It feels like everyone and his uncle is diving head-first into electric car stocks. Yet, let’s not ignore the growth potential of a very specific niche, which is electrified utility trucks. A premier competitor in this space is Ayro (NASDAQ:AYRO), and traders have started to buy and sell AYRO stock in large volumes lately.
When I say that Ayro’s niche is specific, I’m not trying to say it’s a bad thing. If you can envision an expanding market for battery-electric trucks geared towards short-range deliveries, then AYRO stock is right up your alley.
Besides, it’s probably a good thing that Ayro isn’t attempting to go head-to-head with mega-automaker Tesla (NASDAQ:TSLA). Perhaps Ayro can circumvent the redoubtable competition by carving out a market of its own.
On the other hand, some skeptics might suggest that AYRO stock has gone too far, too fast and was overdue for a retracement. There’s merit to that argument, I believe.
With AYRO stock, the idea is to time your entry point correctly. This requires you to gauge market sentiment while also checking the company’s fundamentals. If everything lines up, that’s when it’s time to press the “buy” button.
A Closer Look at AYRO Stock
When we glance at the history of AYRO stock, we can see a series of periodic price spikes. These happened in December of last year, as well as in May and July of this year.
Those price surges were small hills compared to the huge mountain that we witnessed in AYRO stock in November. The bulls charged ahead full-speed recently, bringing the AYRO share price to a 52-week high of $10.60.
That’s pretty impressive for a stock that was trading at $1.80 at one point this year. Yet, evidently AYRO stock wasn’t destined to stay above $10 this time. Thus, the share price pulled back to just over $7.
Sure, that’s not great news for folks who chased after AYRO stock at its peak. However, it’s an opportunity for anyone waiting on the sidelines to get in at a more favorable price point. Still, you’ll only want to do this if you’ve explored the basics of the company, which we’ll do now.
Specific, Yet Diversified
One thing that I really like about Ayro is that the company’s addressable market isn’t limited to one of two types of clients. Indeed, Ayro’s purpose-built electric vehicles are designed to meet the needs of a diversified groups of businesses.
Pretty much any company that would like to curtail its carbon dioxide emissions and reduce its noise signatures by up to 75% might be interested in purchasing a fleet of Ayro’s vehicles.

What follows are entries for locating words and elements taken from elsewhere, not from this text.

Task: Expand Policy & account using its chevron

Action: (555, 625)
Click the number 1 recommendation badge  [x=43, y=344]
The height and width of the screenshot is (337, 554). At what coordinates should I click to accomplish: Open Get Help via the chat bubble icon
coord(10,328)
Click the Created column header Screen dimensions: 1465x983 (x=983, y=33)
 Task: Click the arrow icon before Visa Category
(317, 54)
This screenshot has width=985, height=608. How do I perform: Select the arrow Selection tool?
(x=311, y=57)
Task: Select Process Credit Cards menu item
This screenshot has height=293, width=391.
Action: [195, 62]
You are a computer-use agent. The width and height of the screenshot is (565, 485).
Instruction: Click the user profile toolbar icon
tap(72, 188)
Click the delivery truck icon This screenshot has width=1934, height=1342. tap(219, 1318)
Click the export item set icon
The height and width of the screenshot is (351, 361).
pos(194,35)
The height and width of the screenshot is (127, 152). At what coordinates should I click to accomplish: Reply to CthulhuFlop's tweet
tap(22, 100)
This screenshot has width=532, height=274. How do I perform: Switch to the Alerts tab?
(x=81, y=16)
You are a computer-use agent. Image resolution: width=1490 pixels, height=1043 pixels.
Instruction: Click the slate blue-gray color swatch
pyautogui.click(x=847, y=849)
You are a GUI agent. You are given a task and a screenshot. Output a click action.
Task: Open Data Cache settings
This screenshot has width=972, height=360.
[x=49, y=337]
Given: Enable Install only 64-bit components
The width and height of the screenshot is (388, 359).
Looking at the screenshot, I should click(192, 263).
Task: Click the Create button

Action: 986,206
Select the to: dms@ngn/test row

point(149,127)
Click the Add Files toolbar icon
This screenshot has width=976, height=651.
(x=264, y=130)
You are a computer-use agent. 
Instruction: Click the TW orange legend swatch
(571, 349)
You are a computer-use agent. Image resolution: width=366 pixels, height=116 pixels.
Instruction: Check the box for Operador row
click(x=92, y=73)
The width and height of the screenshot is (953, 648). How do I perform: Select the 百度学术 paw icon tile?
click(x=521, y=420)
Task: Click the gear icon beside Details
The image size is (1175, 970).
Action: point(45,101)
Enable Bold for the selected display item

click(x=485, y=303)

Ayro’s vehicles are already in use on school/college grounds as well as at corporate campuses, hotels and resorts. They’re also ideal for government-owned properties and for food and beverage retailers offering last-mile delivery.
Helping Businesses Reduce Emissions
Referring to educational-institution use in particular, Ayro CEO Rod Keller reported, “There are 1800 universities with 10,000+ students and an average of 400 vehicles on campus that need to curb CO2 emissions.”
That’s encouraging for prospective AYRO shareholders as we’re living in a time when reducing one’s carbon footprint is a major priority. This prioritization is likely to persist under a green-energy-friendly Biden administration.
As InvestorPlace contributor Larry Ramer duly noted, Ayro reported third-quarter sales of nearly $400,000. That’s pretty impressive for an up-and-coming company in a sub-niche that’s really in its infancy.
Plus, it’s heartening to see Ayro expanding its clientele in directions that we might not have expected. For instance, Club Car, a golf-cart manufacturer owned by Ingersoll Rand (NYSE:IR), ordered nine electric vehicles from Ayro.
The Bottom Line
Only time will tell how big the market will be for purpose-built electric vehicles.
By owning AYRO shares now, however, at least you’ll have an early stake in this burgeoning industry. Plus, by getting in after a pullback, you can time your entry point properly for maximum gains.
On the date of publication, David Moadel did not have (either directly or indirectly) any positions in the securities mentioned in this article.